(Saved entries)

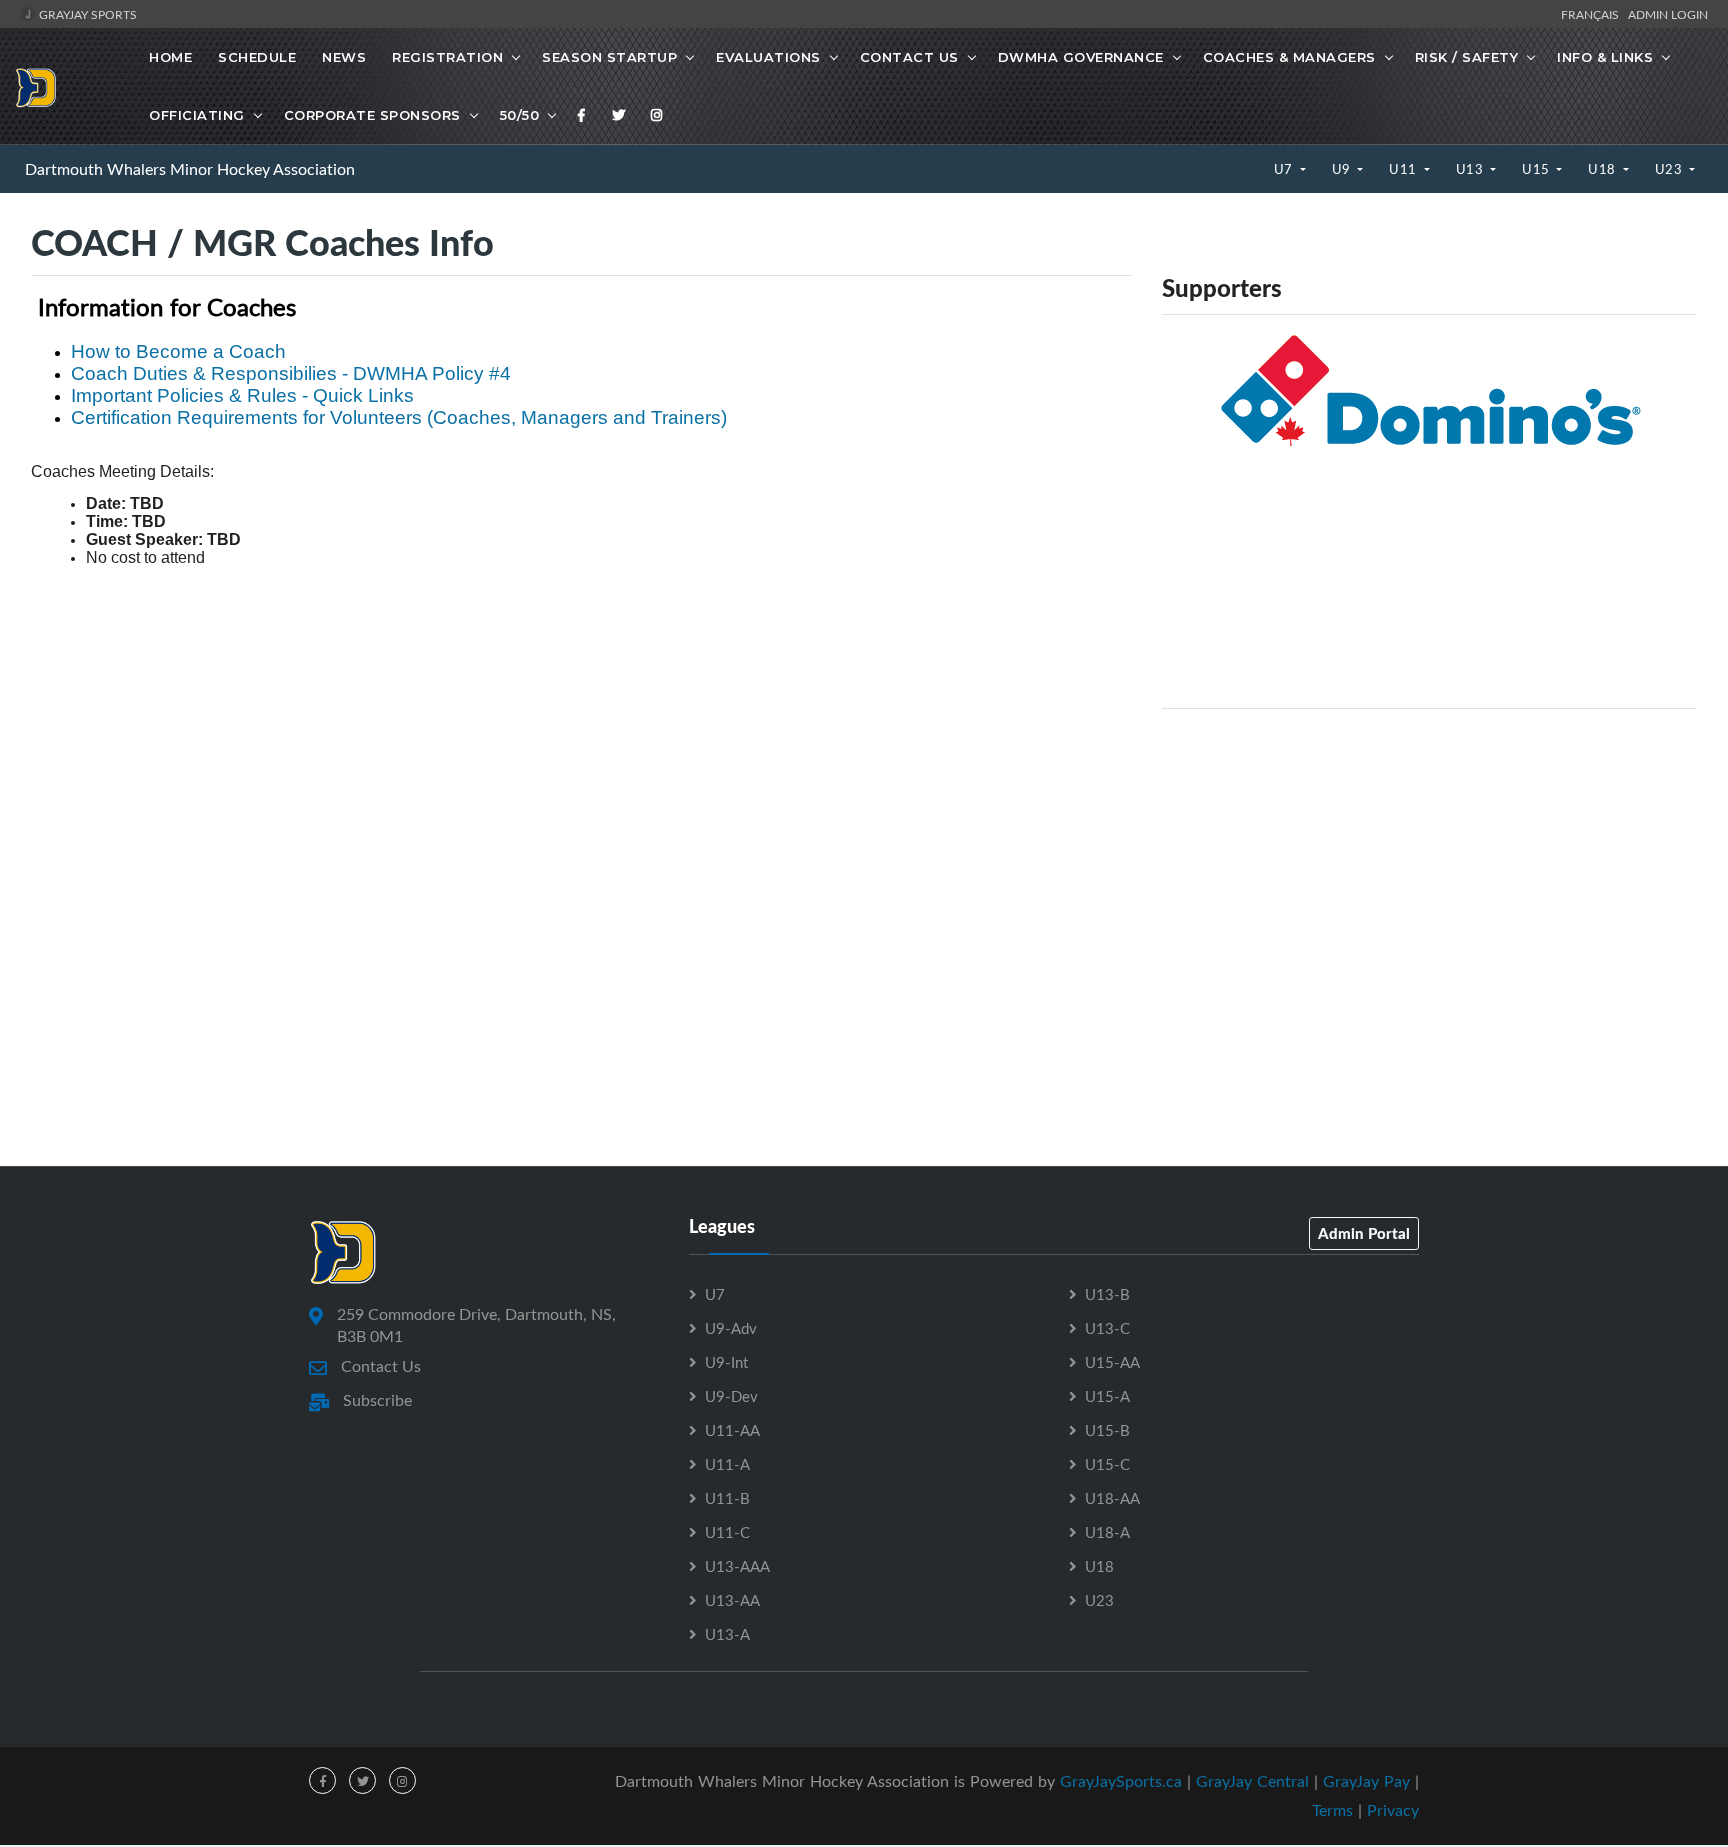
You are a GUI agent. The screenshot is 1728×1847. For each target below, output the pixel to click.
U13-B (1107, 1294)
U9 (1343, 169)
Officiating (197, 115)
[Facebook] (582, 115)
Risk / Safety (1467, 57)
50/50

- AIM OF THE TASK
Each record is to be copied word for word, with no images carried over.

- YOUR RESPONSE
You are a GUI agent. The screenshot is 1728×1847. For each target below, output the pixel to click.
U13-B (1107, 1294)
U9 (1343, 169)
Officiating (197, 115)
[Facebook] (582, 115)
Risk / Safety (1467, 57)
50/50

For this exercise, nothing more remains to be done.